Représentée par Me Alice HOULGARD de la SELARL CABINET HOULGARD-AVOCATS, avocat au barreau de BORDEAUX

INTIMÉS :

[Z] [N]

de nationalité Française,

demeurant [Adresse 1]

[S] [A] épouse [N],

demeurant [Adresse 1]

Représentés par Me Fabienne GOUTEYRON, avocat au barreau de BORDEAUX

et assistés de Me Claudine EUTEDJIAN de la SELARL SUD-JURIS, avocat au barreau d'AIX-EN-PROVENCE

COMPOSITION DE LA COUR :

En application des dispositions des articles 805 et 907 du code de procédure civile, l'affaire a été débattue le 23 mai 2024 en audience publique, les avocats ne s'y étant pas opposés, devant Monsieur Jacques BOUDY, Président, qui a fait un rapport oral de l'affaire avant les plaidoiries,

Ce magistrat a rendu compte des plaidoiries dans le délibéré de la cour, composée de :

Monsieur Jacques BOUDY, Président,

Monsieur Alain DESALBRES, Conseiller,

Monsieur Rémi FIGEROU, Conseiller,

Greffier lors des débats : Madame Audrey COLLIN

ARRÊT :

- contradictoire

- prononcé publiquement par mise à disposition de l'arrêt au greffe de la cour, les parties en ayant été préalablement avisées dans les conditions prévues à l'article 450 alinéa 2 du code de procédure civile.

* * *

EXPOSÉ DU LITIGE

Le 15 mai 2017, Monsieur [Z] [N] et Madame [S] [N] ont acquis auprès de la société par actions simplifiées (Sas) JLFD Production, exerçant sous l'enseigne commerciale [X], un van pour chevaux moyennant le prix de 8 100 euros.

Le 23 juillet 2017, les époux [N] ont utilisé ce van afin de transporter leur cheval et de se rendre de leur domicile de [Localité 2] (89) jusqu'au lieu de compétition organisé à [Localité 3] (89). Sur le chemin du retour, M. [N] a constaté que le bat-flanc du van s'était rompu et que les barres de queue et le morceau de bat-flanc avaient gravement blessé aux membres postérieurs leur cheval.

À la demande des époux [N], une expertise amiable contradictoire du van a alors été organisée.

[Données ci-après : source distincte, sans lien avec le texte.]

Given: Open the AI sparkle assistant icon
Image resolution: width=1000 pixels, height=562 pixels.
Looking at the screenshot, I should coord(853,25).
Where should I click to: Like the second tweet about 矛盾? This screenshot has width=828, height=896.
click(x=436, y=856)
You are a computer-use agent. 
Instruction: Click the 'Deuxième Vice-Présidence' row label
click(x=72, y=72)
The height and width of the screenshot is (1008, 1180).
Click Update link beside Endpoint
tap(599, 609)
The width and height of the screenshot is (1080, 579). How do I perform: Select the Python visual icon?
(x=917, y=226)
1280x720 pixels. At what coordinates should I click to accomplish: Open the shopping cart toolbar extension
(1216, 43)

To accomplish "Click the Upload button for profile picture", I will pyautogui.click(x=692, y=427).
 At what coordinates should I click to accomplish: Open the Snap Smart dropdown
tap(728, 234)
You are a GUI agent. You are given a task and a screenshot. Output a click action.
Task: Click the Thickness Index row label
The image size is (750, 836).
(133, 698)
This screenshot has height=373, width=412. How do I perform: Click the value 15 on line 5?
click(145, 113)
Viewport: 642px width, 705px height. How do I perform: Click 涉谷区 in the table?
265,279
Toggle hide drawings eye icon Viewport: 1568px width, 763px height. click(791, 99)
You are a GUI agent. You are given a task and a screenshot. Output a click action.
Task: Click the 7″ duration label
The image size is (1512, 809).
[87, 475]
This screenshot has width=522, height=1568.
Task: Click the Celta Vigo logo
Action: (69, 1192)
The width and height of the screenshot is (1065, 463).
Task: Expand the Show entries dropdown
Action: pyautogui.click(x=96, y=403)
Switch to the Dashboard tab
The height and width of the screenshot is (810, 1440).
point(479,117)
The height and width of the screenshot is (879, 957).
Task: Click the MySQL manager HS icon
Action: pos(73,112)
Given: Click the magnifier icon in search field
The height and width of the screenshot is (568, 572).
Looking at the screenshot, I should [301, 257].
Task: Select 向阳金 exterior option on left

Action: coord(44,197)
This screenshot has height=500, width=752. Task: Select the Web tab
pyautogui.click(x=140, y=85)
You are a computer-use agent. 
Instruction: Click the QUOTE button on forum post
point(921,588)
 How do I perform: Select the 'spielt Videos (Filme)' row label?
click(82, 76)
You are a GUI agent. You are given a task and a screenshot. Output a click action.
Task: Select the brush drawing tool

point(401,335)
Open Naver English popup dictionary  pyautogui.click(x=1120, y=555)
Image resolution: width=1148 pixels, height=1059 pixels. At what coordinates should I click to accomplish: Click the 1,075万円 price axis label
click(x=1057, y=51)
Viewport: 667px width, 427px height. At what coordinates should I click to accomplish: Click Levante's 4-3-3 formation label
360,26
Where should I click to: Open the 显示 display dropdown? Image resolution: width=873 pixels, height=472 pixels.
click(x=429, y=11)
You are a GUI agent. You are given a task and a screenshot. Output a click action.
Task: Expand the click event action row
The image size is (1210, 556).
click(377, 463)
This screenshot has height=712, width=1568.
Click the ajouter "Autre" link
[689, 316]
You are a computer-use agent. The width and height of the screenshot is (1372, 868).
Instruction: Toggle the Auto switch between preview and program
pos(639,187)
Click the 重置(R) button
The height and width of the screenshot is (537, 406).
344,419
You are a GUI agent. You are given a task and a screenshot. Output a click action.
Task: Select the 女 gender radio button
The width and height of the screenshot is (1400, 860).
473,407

Monsieur [O], expert, a rendu son rapport d'expertise le 23 novembre 2023. Par ailleurs, une expertise vétérinaire du cheval a également été organisée et le docteur [E], vétérinaire, a rendu son rapport d'expertise le 25 juillet 2018.

Par acte du 14 septembre 2020, les époux [N] ont assigné la société JLFD Production devant le tribunal de grande instance de Bergerac aux fins principalement de voir engager sa responsabilité contractuelle et d'obtenir la remise en état ou le remplacement du van.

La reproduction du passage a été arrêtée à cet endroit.